→ Consigne 1:
Répondez aux questions suivantes d'après le passage retenu :
(a) Sous le joug de quel peuple le comte Jellacic aimerait-il mieux voir sa nation ?
(b) Quel légat du pape prit la parole à la diète de Worms ?
(c) Qu'inscrivaient les gueux de Hollande sur leur chapeau de marin ?

→ Passage retenu:
···

Que voyons-nous, d’autre part, chez les Slaves et les Croates ? Le comte Jellacic, feld-maréchal, lieutenant et vice-pan de Croatie, le frère même du fameux pan Jellacic qui avait sauvé l’Autriche et avec elle le papisme de leur ruine, a fini par déclarer qu’il aimerait mieux voir sa nation sous le joug des Turcs que sous l’influence exclusive de quelque nation civilisée : vu que les Turcs se contentent du corps de leurs esclaves, tandis que les nations civilisées réclament aussi leur âme[3]. Jellacic, en parlant ainsi en termes généraux, évidemment ne songeait qu’à l’Autriche ; car la civilisation n’a rien à faire avec la politique austropapale.

L’Allemagne protestante partage aussi l’exaspération des Hongrois. Lorsque dans la diète de Worms, le légat du pape, Chieragati fit observer que, si la Hongrie succombait, l’Allemagne tomberait également sous le joug turc, il lui fut répondu : « Nous aimerions mieux servir les Turcs que vous, qui servez le dernier et le plus grand ennemi de Dieu, ainsi que l’abomination elle-même[4]. » Et de leur côté, ceux qu’on appela les gueux en Hollande, mais qui furent les sauveurs de ce pays et le délivrèrent du joug infernal des Espagnols, exaspérés par les persécutions atroces des instruments du pape, écrivaient sur leur chapeau de marin : « Plutôt Turcs que papistes[5]. » En plusieurs endroits de sa correspondance, Érasme s’écrie qu’il préférerait le joug des Turcs à celui du clergé papal.[6] À trois siècles de

  1. Dans le Journal des Débats du 4 décembre 1859.

···

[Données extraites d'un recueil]
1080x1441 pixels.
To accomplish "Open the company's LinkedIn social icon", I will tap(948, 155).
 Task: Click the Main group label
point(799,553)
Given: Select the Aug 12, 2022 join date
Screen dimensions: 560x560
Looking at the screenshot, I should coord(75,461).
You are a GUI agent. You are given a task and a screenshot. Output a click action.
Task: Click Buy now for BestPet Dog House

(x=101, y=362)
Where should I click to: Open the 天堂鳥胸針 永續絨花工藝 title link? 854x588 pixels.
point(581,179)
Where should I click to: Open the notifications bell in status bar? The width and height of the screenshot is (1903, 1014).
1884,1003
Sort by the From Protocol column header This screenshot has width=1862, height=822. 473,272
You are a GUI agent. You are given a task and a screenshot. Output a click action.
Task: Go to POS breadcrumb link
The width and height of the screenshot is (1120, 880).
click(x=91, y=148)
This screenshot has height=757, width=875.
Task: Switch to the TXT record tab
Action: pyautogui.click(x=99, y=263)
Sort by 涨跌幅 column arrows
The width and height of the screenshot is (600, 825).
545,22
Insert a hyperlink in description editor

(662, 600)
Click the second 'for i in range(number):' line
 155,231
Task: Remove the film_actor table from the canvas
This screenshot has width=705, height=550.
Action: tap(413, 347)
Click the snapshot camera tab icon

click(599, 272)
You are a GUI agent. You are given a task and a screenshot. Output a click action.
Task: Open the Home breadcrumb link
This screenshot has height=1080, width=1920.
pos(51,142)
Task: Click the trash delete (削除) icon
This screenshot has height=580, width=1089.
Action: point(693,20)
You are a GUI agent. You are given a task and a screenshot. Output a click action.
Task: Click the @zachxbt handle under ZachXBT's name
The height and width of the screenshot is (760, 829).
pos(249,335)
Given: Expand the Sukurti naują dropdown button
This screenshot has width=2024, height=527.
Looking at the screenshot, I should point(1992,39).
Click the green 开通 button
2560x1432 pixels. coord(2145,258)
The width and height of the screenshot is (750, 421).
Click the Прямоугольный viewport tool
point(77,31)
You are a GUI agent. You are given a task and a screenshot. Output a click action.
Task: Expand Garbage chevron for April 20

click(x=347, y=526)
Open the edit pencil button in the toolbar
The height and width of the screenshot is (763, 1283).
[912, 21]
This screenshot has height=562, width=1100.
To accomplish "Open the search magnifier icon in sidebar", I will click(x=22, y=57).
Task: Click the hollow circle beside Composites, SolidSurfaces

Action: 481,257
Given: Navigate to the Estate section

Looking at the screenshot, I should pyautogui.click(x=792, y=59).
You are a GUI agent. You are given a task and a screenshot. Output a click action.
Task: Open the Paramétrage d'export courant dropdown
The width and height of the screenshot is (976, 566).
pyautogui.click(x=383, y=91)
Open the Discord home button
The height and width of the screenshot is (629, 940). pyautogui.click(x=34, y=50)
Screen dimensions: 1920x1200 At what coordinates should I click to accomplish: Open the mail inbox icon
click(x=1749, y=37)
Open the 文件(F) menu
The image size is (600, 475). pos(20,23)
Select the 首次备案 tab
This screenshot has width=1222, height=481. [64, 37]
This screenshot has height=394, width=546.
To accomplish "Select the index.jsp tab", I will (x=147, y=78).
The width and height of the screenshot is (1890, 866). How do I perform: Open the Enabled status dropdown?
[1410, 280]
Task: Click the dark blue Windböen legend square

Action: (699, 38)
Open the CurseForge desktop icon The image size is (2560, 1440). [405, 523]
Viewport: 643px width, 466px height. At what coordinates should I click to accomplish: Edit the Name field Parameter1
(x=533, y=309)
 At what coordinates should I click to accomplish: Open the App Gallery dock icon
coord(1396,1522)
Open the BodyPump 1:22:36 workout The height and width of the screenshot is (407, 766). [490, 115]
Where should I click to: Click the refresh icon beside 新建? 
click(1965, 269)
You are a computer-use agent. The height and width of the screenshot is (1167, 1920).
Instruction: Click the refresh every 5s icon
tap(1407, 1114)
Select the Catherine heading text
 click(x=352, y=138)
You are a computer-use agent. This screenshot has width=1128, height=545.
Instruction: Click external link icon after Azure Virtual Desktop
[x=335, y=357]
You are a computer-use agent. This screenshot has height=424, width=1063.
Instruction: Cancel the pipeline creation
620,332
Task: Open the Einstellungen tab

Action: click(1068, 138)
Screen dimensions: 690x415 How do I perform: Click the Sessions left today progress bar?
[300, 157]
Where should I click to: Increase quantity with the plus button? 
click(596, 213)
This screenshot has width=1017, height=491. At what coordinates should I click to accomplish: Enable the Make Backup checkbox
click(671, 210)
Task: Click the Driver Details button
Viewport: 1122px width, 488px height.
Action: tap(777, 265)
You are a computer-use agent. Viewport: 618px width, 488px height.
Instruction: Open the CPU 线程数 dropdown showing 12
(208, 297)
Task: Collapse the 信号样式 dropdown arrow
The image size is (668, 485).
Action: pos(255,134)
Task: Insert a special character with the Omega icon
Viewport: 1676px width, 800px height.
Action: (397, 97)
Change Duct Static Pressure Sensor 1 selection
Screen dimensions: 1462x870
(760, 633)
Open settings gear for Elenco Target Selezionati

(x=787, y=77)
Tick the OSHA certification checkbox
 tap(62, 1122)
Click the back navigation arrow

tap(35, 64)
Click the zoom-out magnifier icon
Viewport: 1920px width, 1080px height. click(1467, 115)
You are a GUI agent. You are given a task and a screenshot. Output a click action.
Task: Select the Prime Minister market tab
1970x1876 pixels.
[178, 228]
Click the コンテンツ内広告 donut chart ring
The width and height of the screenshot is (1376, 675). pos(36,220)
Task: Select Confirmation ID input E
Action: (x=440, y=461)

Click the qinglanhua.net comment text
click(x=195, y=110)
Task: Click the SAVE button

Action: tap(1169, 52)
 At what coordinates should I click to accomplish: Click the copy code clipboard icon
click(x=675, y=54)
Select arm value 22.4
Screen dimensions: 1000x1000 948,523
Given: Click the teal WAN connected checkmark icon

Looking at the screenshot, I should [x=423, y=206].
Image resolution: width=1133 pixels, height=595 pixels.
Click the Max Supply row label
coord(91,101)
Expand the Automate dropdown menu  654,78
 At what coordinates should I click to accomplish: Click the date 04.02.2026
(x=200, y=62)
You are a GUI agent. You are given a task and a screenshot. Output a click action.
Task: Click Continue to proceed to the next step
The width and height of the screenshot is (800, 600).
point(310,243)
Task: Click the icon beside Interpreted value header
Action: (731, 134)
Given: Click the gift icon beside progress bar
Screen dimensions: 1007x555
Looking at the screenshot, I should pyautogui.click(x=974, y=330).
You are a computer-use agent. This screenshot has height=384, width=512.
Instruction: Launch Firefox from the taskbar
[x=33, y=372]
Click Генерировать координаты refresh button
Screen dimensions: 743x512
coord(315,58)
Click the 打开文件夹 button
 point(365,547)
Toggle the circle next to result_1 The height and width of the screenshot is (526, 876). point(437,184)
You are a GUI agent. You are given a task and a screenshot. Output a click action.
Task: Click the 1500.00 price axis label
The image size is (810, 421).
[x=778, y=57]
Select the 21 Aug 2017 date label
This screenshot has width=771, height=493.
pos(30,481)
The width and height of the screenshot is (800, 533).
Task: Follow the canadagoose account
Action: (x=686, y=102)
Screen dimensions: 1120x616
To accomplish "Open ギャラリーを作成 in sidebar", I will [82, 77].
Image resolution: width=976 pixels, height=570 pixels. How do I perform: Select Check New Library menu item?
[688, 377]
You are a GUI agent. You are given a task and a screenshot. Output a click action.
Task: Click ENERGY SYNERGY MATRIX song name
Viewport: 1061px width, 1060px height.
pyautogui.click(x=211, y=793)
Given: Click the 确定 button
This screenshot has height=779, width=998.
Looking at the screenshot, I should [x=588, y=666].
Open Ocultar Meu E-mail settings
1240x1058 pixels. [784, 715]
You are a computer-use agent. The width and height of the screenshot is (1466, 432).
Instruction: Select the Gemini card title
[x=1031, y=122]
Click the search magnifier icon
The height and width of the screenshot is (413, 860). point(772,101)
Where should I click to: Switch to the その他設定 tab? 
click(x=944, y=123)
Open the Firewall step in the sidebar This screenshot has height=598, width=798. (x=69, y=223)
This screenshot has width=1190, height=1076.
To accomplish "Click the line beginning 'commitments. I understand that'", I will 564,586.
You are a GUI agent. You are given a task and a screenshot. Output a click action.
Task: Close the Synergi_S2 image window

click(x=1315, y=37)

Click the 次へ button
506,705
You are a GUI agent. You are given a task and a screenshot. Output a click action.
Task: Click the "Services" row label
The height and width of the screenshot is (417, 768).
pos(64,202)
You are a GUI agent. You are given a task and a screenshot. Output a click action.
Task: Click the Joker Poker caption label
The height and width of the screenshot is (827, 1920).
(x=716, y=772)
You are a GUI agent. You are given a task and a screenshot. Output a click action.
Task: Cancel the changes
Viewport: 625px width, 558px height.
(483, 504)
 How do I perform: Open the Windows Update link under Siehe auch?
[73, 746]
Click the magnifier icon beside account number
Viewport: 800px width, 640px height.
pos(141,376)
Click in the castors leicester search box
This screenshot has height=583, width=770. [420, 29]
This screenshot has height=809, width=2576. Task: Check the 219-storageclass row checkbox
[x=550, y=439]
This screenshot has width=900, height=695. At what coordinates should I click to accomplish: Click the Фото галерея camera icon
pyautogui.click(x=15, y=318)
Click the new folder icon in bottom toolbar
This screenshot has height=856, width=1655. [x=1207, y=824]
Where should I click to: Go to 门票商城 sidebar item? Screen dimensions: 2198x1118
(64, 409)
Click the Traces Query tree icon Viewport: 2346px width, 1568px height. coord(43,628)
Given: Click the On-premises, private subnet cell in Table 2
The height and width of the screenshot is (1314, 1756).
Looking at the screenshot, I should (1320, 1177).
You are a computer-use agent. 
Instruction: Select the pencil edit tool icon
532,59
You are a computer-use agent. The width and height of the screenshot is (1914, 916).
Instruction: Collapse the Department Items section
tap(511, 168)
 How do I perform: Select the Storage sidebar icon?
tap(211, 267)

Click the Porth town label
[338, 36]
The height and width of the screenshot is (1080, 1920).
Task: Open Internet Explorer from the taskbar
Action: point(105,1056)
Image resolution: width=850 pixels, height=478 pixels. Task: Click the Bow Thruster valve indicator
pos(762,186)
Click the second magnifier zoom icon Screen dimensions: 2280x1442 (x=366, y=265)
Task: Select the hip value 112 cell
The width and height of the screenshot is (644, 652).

···

→ Consigne 2:
Réécrivez la partie des enregistrements qui s'ouvre sur la ligne contenant « Task: Click the trash delete (削除) icon » et se clôt sur celle contenant « should pyautogui.click(x=792, y=59). », en remplaçant « GUI agent » par « interface agent » sans rien modifier d'autre. Ne fournissez que ces lignes.

→ Réponse complète 1:
(a) Sous le joug des Turcs.
(b) Chieragati.
(c) « Plutôt Turcs que papistes. »

→ Réponse complète 2:
Task: Click the trash delete (削除) icon
This screenshot has height=580, width=1089.
Action: point(693,20)
You are a interface agent. You are given a task and a screenshot. Output a click action.
Task: Click the @zachxbt handle under ZachXBT's name
The height and width of the screenshot is (760, 829).
pos(249,335)
Given: Expand the Sukurti naują dropdown button
This screenshot has width=2024, height=527.
Looking at the screenshot, I should point(1992,39).
Click the green 开通 button
2560x1432 pixels. coord(2145,258)
The width and height of the screenshot is (750, 421).
Click the Прямоугольный viewport tool
point(77,31)
You are a interface agent. You are given a task and a screenshot. Output a click action.
Task: Expand Garbage chevron for April 20

click(x=347, y=526)
Open the edit pencil button in the toolbar
The height and width of the screenshot is (763, 1283).
[912, 21]
This screenshot has height=562, width=1100.
To accomplish "Open the search magnifier icon in sidebar", I will click(x=22, y=57).
Task: Click the hollow circle beside Composites, SolidSurfaces

Action: 481,257
Given: Navigate to the Estate section

Looking at the screenshot, I should pyautogui.click(x=792, y=59).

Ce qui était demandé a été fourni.